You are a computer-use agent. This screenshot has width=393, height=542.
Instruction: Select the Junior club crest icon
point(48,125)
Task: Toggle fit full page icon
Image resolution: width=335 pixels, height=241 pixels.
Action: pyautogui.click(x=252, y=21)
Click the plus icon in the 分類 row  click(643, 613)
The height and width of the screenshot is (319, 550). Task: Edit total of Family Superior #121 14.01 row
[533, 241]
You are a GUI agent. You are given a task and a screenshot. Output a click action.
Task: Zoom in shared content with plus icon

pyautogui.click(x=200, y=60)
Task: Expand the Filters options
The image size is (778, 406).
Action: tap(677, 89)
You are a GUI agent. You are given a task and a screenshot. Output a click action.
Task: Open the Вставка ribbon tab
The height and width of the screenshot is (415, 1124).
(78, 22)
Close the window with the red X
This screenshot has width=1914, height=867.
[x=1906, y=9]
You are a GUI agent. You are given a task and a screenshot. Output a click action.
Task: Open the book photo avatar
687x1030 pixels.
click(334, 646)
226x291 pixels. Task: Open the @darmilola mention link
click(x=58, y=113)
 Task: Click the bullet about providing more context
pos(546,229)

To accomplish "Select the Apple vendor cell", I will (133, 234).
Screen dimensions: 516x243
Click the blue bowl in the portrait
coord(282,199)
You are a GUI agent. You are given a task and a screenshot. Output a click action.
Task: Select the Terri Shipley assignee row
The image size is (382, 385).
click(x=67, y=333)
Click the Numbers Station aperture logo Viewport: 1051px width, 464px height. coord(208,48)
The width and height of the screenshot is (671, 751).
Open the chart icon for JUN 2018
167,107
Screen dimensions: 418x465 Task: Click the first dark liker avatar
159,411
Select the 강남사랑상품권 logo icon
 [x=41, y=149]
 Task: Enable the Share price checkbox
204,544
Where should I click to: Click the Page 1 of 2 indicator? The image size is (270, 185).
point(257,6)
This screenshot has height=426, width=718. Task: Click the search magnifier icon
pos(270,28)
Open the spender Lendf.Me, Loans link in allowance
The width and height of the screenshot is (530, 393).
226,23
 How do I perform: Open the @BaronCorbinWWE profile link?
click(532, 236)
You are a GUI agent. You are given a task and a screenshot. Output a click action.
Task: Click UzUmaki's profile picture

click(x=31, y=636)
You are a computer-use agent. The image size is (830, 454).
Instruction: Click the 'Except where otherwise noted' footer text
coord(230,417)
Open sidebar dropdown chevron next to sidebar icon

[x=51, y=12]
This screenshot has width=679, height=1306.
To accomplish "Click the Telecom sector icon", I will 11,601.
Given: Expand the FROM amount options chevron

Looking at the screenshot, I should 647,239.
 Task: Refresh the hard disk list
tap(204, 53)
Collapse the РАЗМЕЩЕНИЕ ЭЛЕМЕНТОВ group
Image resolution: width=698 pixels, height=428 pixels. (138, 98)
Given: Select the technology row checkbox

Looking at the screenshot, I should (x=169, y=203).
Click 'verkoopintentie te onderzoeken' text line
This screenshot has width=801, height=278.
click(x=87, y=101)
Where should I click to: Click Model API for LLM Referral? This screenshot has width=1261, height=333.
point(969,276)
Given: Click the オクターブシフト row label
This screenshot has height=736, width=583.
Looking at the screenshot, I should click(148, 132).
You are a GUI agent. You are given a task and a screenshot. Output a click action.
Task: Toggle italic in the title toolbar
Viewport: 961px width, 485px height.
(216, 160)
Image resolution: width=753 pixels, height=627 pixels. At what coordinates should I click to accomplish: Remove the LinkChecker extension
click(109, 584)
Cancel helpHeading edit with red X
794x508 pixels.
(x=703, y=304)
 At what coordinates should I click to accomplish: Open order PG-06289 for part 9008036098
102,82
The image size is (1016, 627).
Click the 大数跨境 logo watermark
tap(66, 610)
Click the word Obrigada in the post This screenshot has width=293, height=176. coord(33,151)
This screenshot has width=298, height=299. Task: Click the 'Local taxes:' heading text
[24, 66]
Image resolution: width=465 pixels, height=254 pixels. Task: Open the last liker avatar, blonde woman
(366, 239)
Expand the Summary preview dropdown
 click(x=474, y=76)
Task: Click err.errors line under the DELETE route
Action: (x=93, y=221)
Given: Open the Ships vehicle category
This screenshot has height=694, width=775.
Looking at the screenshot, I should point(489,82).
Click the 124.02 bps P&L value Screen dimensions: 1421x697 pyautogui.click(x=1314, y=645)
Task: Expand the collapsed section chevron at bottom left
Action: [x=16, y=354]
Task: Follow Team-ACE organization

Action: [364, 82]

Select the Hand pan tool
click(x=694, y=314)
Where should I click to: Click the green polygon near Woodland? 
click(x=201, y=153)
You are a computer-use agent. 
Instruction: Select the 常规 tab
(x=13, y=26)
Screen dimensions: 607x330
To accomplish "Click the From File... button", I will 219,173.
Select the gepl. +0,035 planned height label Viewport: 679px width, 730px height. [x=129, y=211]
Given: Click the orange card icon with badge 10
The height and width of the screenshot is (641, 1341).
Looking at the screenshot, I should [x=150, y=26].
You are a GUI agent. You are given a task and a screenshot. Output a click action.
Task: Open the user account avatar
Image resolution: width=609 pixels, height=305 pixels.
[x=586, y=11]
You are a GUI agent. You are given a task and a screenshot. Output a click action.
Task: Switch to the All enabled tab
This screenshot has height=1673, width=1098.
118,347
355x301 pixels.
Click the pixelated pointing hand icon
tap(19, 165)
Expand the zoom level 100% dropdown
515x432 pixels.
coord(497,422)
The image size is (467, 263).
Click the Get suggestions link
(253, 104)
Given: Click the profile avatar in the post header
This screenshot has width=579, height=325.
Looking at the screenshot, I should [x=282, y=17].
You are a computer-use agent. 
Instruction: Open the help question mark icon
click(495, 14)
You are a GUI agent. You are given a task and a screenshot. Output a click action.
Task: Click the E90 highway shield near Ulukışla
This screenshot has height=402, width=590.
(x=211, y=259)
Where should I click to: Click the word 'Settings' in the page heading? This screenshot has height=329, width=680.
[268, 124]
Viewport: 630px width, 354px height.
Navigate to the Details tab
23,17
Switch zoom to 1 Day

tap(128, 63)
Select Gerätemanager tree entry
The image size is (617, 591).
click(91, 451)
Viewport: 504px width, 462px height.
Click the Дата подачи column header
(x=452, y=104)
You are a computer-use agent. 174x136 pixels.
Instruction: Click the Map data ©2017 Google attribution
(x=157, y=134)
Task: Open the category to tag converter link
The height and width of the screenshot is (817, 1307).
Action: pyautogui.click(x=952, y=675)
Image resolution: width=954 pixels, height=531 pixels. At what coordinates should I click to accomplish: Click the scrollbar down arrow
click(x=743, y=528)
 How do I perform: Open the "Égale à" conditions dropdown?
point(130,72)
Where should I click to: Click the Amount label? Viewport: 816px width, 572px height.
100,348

• _Work item_: After locating the line with "Click the 124.02" above, return that line and every later line through the one with "Task: Open the user account avatar", word for word and with nothing else.

• _Solved problem_:
Click the 124.02 bps P&L value Screen dimensions: 1421x697 pyautogui.click(x=1314, y=645)
Task: Expand the collapsed section chevron at bottom left
Action: [x=16, y=354]
Task: Follow Team-ACE organization

Action: [364, 82]

Select the Hand pan tool
click(x=694, y=314)
Where should I click to: Click the green polygon near Woodland? 
click(x=201, y=153)
You are a computer-use agent. 
Instruction: Select the 常规 tab
(x=13, y=26)
Screen dimensions: 607x330
To accomplish "Click the From File... button", I will 219,173.
Select the gepl. +0,035 planned height label Viewport: 679px width, 730px height. [x=129, y=211]
Given: Click the orange card icon with badge 10
The height and width of the screenshot is (641, 1341).
Looking at the screenshot, I should [x=150, y=26].
You are a GUI agent. You are given a task and a screenshot. Output a click action.
Task: Open the user account avatar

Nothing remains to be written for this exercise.